N.R.: To nie tylko panika rodziców, ale też opiekunów, nauczycieli – wszystkich tych, którzy oceniani i rozliczani są z ilości zapewnionych aktywności. Nawet jeśli w domu pozwalamy sobie na leżenie z budyniem na kanapie to niekoniecznie akceptujemy lenistwo w szkole, przedszkolu czy na zajęciach dodatkowych. Z nami też często nie jest najlepiej – nawet nie zadajemy sobie pytania czym ta nuda jest, do czego może być nam potrzebna, do czego nam służy na co dzień. Nasze najczęściej niechętne podejście do nudy projektujemy na nas, a potem na naszych najbliższych i nasze dzieci. Ty też masz taki negatywny obraz nudy, mówisz, że jest “niebytem”, a może wcale nie musi być nicnierobieniem?
RwM: No właśnie, czy nie boicie się, że dorośli będą obawiali się korzystać z tego miejsca i czy dzieci mają być dla nich takim rodzajem „bezpiecznika”, przewodnika po tej przestrzeni?
M.K.: Z naszego doświadczenia wynika, że dzieci nie raz są dla swoich rodziców przewodnikami. Wspaniale jeśli rodzic pozwoli się poprowadzić, zgodzi się na zawieszenie swojego autorytetu, pokaże, że nie wie lub chętnie pozna obszar, w którym dziecko czuje się swobodnie, choćby tylko ze względu na to, że dzieci po prostu takie są. Zobaczymy czy dzieci będą dobrymi przewodnikami po nudzie. Liczymy jednak bardzo na rodziców w tym projekcie! Nie zachęcajcie dzieci do zabawy, nie rzucajcie się z nimi poduszkami, nie stymulujcie do działania – zaproście do leżenia na hamaku, patrzenia przez okno, nie mówienia niczego przez dłuższą chwilę lub leżenia bez ruchu.

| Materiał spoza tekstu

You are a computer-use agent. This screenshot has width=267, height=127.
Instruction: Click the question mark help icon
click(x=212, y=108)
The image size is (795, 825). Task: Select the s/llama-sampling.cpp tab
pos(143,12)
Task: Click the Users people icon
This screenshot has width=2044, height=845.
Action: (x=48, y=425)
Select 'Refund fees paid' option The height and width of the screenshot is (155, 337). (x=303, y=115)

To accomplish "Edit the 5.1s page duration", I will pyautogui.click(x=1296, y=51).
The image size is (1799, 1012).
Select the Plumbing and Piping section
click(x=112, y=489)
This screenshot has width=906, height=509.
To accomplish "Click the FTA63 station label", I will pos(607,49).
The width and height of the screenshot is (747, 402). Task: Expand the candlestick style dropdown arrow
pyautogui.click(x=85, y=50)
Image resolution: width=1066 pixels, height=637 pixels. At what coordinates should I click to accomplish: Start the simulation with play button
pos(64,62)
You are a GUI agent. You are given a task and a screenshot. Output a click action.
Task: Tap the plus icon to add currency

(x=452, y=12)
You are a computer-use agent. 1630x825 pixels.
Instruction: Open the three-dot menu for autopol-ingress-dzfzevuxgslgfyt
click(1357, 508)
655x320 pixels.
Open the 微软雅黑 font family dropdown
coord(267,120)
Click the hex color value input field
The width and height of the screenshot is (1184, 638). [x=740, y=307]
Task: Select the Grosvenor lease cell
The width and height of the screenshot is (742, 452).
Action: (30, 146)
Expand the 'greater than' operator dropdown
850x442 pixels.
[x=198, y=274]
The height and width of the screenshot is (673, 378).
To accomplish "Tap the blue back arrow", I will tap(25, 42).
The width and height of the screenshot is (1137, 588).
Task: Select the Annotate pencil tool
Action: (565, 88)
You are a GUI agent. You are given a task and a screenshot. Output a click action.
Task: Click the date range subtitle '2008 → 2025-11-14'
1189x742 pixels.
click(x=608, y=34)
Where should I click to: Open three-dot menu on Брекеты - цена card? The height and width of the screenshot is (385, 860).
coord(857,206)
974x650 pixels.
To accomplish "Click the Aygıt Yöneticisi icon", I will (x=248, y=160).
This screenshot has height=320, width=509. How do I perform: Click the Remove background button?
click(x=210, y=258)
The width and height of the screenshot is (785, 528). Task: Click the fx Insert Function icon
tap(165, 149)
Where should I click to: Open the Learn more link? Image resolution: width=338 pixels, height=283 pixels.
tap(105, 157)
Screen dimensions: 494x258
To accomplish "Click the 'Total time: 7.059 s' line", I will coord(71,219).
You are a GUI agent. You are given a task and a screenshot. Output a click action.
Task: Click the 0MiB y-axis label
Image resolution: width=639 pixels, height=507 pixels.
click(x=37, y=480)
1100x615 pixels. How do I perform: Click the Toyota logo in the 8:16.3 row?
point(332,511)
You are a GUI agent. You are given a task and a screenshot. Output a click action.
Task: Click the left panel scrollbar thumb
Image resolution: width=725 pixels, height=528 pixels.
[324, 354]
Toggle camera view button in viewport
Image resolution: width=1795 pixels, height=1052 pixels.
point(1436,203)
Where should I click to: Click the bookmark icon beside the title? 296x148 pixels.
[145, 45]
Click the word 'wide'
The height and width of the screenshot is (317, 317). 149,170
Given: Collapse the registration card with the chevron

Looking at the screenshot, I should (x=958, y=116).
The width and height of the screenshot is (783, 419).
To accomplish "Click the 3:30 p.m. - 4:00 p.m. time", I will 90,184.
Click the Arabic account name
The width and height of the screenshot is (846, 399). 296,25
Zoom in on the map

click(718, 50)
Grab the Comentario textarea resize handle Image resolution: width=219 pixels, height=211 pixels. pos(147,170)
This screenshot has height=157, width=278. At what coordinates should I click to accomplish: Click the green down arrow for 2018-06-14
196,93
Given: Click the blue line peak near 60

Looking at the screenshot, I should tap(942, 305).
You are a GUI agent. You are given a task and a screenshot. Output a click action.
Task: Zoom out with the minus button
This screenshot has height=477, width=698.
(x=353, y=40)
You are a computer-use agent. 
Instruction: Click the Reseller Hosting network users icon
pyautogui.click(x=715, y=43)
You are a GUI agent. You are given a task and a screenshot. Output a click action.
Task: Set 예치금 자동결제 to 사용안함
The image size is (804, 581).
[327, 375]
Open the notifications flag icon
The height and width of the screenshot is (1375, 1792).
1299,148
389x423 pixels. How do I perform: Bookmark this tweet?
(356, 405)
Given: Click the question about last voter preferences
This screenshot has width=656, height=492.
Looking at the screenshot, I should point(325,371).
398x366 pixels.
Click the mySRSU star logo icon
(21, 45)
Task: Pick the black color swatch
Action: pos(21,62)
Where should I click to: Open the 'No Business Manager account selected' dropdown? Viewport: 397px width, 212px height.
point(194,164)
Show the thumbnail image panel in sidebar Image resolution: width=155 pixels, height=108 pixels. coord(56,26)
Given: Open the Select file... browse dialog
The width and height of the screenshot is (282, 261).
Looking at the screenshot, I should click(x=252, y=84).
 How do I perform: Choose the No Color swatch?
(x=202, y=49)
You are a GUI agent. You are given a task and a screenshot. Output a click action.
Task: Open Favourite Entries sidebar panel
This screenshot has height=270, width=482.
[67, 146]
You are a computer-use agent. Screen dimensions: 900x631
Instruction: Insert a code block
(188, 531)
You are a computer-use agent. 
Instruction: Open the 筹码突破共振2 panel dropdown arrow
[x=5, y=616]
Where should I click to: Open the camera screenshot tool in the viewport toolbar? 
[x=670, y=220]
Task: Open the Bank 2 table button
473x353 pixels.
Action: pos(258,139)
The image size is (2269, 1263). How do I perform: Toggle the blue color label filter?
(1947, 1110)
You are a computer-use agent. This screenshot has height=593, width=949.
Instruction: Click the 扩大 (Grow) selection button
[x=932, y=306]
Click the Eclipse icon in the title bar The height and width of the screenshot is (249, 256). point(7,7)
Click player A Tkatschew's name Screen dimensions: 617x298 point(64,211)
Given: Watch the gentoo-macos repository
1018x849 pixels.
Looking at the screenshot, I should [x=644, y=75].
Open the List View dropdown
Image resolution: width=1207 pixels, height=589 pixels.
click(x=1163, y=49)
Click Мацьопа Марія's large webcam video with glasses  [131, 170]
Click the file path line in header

N.R.: Nawet jeśli dzieci szybko poczują się w przestrzeni do nudzenia się swobodnie, rodzice nie zostawiajcie ich samych! 🙂 Koniecznie wspólnie poznawajcie kolejne “stanowiska” do nudzenia się. Każde z nich to inna propozycja, inna możliwość do zrozumienia zjawiska nudy, ale jej definicje każdy musi zbudować sam, my dajemy tylko małe podpowiedzi – drobne tropy w tym dużym temacie.
RwM: W jaki sposób projektuje się taką przestrzeń, co stanowi największe wyzwanie?
M.K.: Za koncepcję i aranżację przestrzeni odpowiada w projekcie “Aż nuda się uda” pracownia k. (https://www.pracowniak.pl/), czyli Ania Komorowska i Michał Rokita oraz Franek i Antek – pierwsi testerzy ich pomysłów. Pracownia k. to specjaliści od projektowania placów zabaw. Tym razem wyzwaniem było zaplanowanie miejsca do nie-zabawy. Rozmawialiśmy o tym, jak uprawiać nudę, wymienialiśmy się skojarzeniami, artykułami i inspiracjami. Największym wyzwaniem w tym projekcie był chyba wątek plaży w galerii – chcieliśmy wysypać dużo piasku na podłodze, ale należało zadbać o bezpieczeństwo gości (pod piaskiem pozostałaby dość śliska podłoga) oraz komfortowe warunki do sprzątania przestrzeni w sezonie jesienno-zimowym (błotko przynoszone na butach do galerii). Zdecydowaliśmy się na ocynkowane balie z piaskiem, które już podczas otwarcia przestrzeni zostały rozpracowane przez dzieci na wiele sposobów 🙂
N.R.: Dużym wyzwaniem było pozostawienie pewnej niedosłowności, pola na własne skojarzenia. “Aż nuda się uda” to przestrzeń dedykowana nudzeniu się, a nie wystawa o nudzie, a więc dajemy pewne warunki i podpowiedzi, ale nie dosłowne definicje i obiektywną wiedzę.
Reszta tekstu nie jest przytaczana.